### Collected data
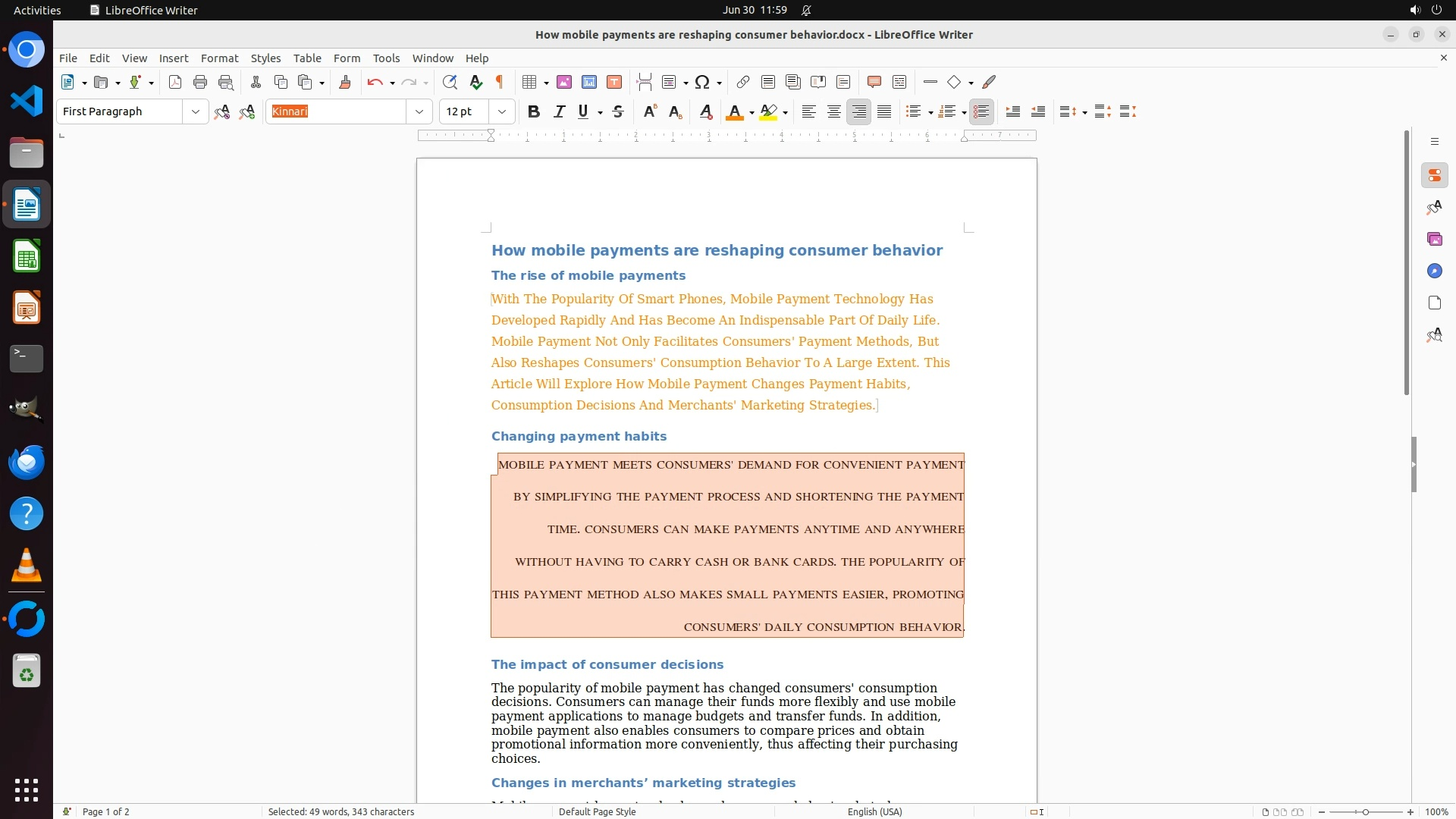Click the English (USA) language indicator
This screenshot has width=1456, height=819.
[874, 811]
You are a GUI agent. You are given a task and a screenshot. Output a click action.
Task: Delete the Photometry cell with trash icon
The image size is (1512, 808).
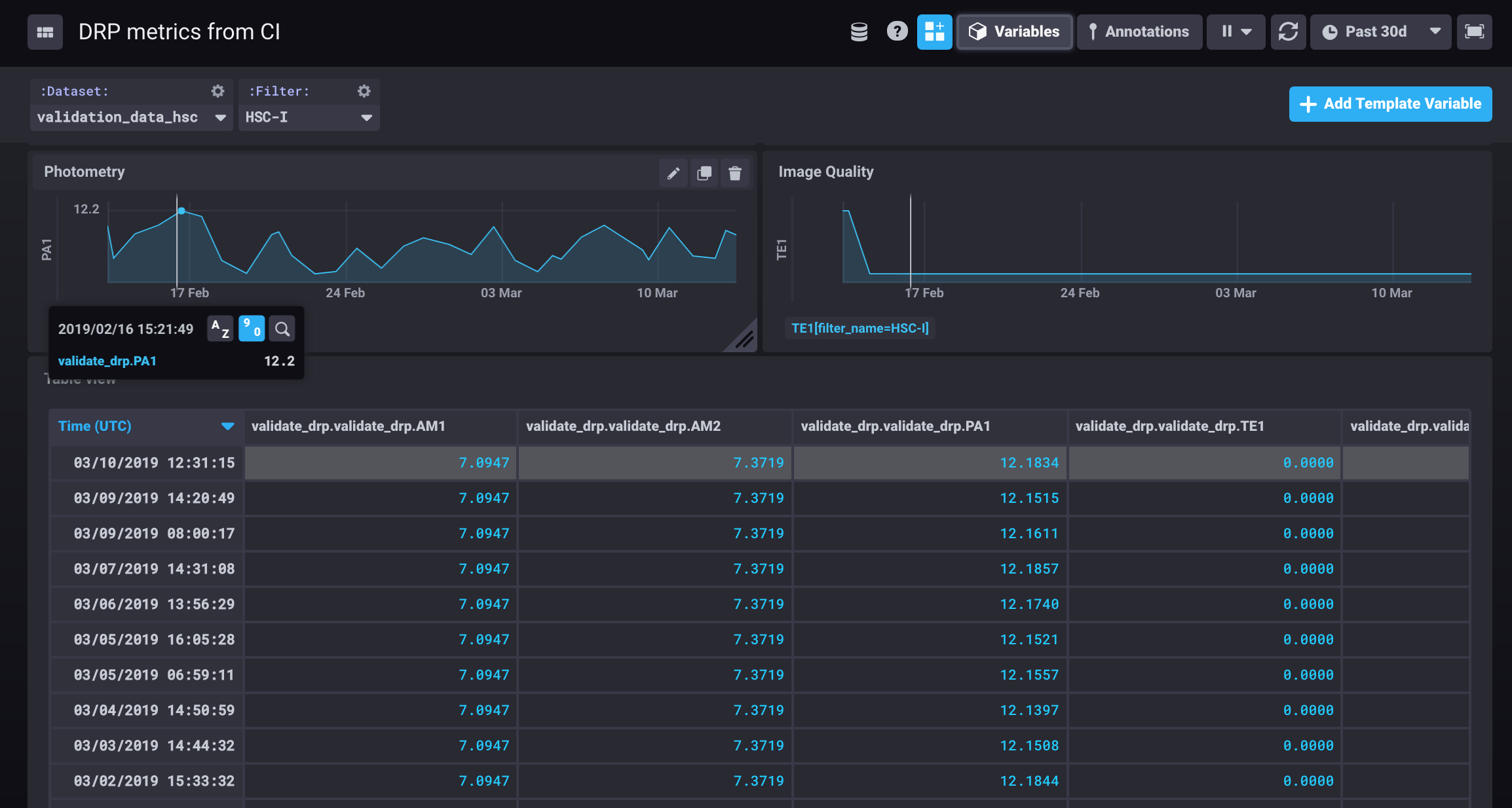pos(735,173)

### Exercise requirements
Leave the pictures out. Transcribe exactly the lines from the one with "You are a GUI" through the end of the records.

### Result for this task
You are a GUI agent. You are given a task and a screenshot. Output a click action.
Task: Delete the Photometry cell with trash icon
The image size is (1512, 808).
pos(735,173)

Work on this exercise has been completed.